Parce qu’il est nécessaire de se nourrir intellectuellement pour ne pas tomber raides et pour que l’air devienne plus respirable, nous sommes allées faire un détour à Saint-Junien. 87200.
L’ expo « Déplacer les bornes » à la Halle aux Grains et la rencontre d’un acteur incontournable pour toutes et tous passionné.e.s de poésie et de création contemporaine, les Editions Apeiron.
Un jour de promenade émotionnelle de janvier, nous nous sommes donc rendues dans un lieu peu pratiqué par nous à Saint-Junien: La Halle aux Grains!

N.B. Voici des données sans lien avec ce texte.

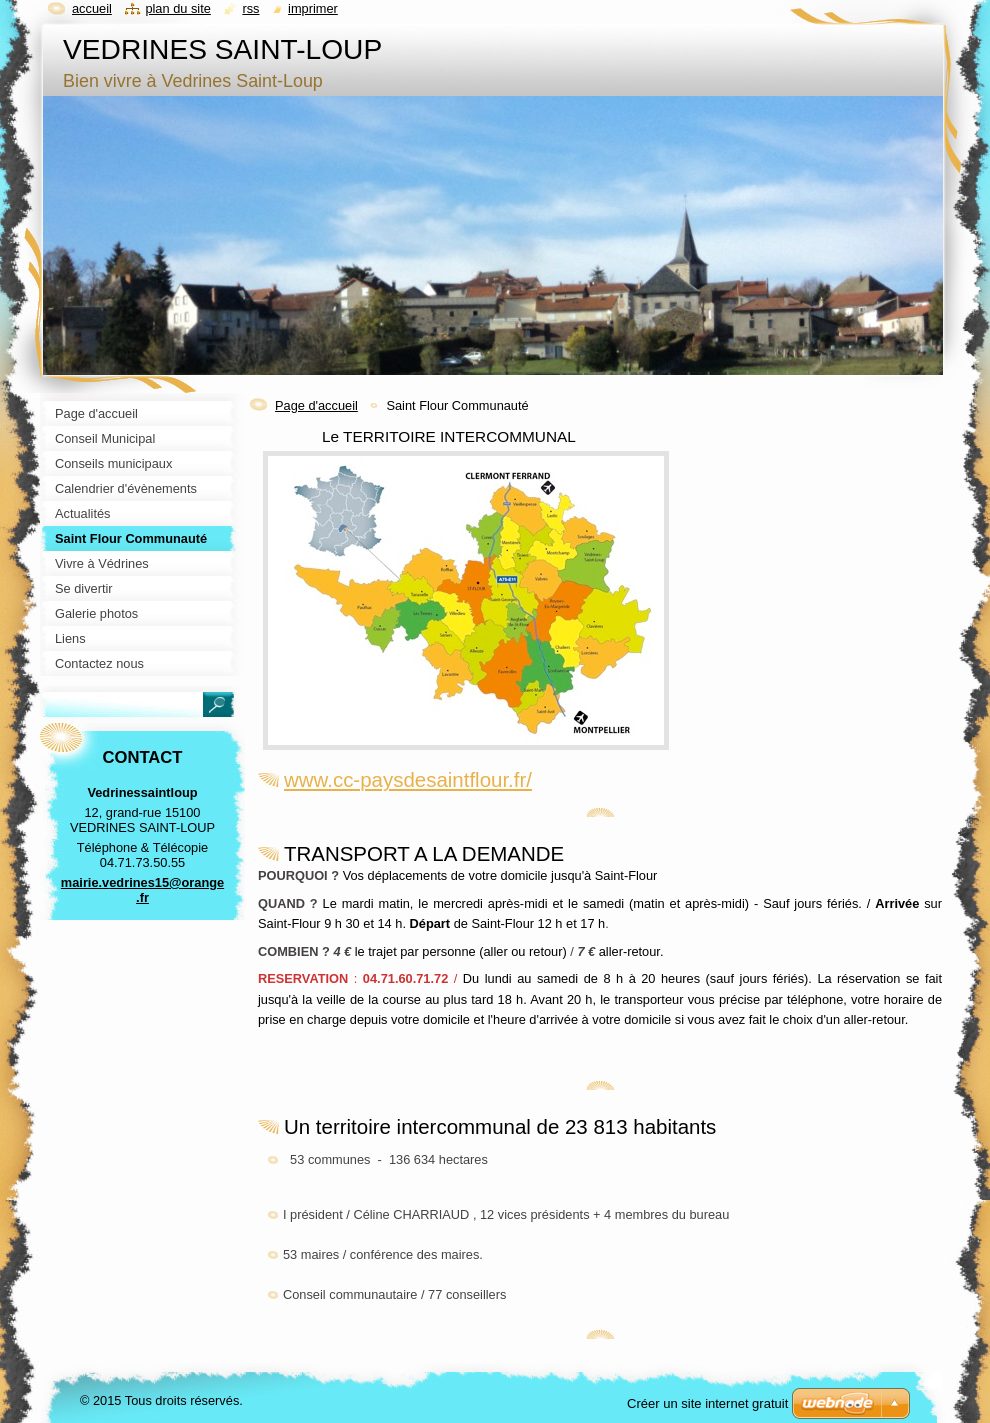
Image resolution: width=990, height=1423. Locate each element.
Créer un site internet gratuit (707, 1403)
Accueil (92, 8)
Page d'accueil (316, 405)
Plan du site (177, 8)
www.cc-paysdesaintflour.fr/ (408, 779)
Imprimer (313, 8)
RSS (250, 8)
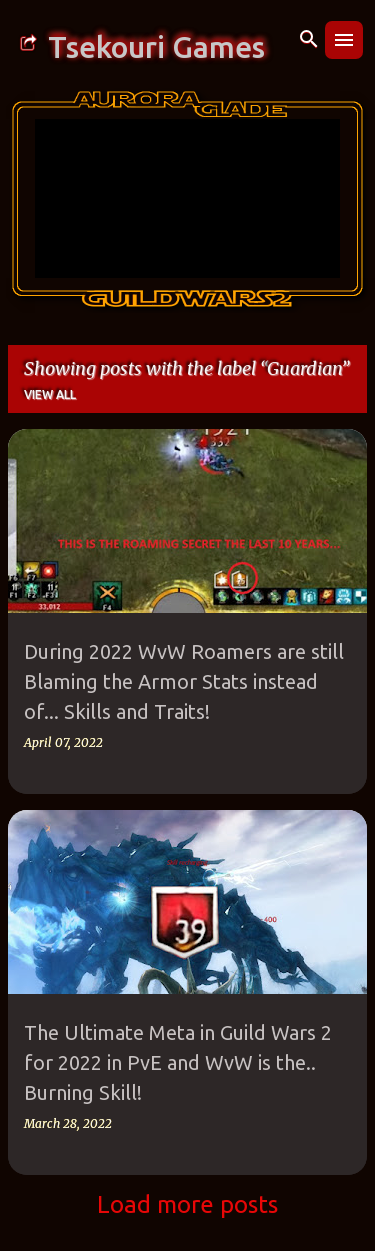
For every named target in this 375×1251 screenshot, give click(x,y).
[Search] (309, 40)
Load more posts (187, 1204)
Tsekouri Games (156, 47)
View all (50, 394)
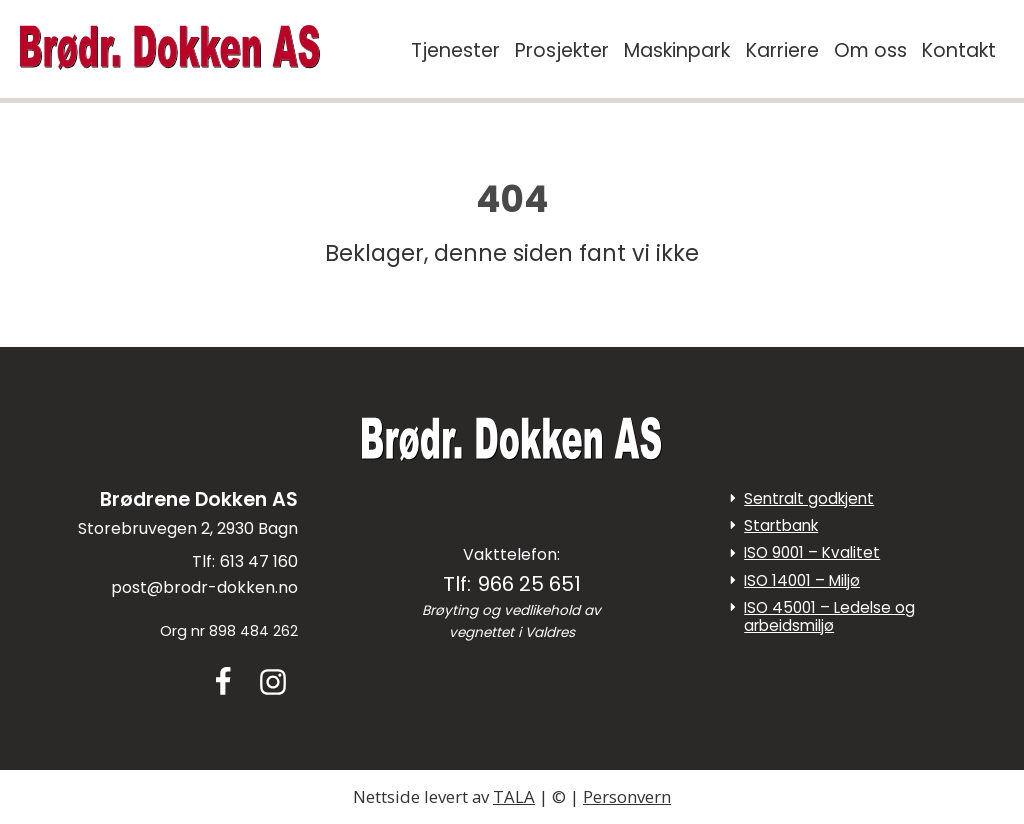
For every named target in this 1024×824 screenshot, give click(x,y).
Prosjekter (562, 50)
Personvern (627, 796)
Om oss (870, 50)
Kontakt (959, 50)
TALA (514, 796)
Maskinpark (677, 50)
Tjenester (455, 50)
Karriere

Cet espace est apparenté à un espace culturel source Mairie de Saint-Junien et est ainsi décrit:
« Après avoir été un marché couvert dédié au commerce des céréales, le grain à moudre que vous trouverez désormais au sein de cette halle de 250 m2 est beaucoup plus artistique et culturel grâce à une programmation annuelle d’expositions et animations éclectiques.
Son emplacement au cœur de ville en fait le détour idéal et incontournable lors de vos balades et flâneries. Située au rez-de-chaussée de la salle des fêtes, elle peut accueillir jusqu’à 250 personnes. »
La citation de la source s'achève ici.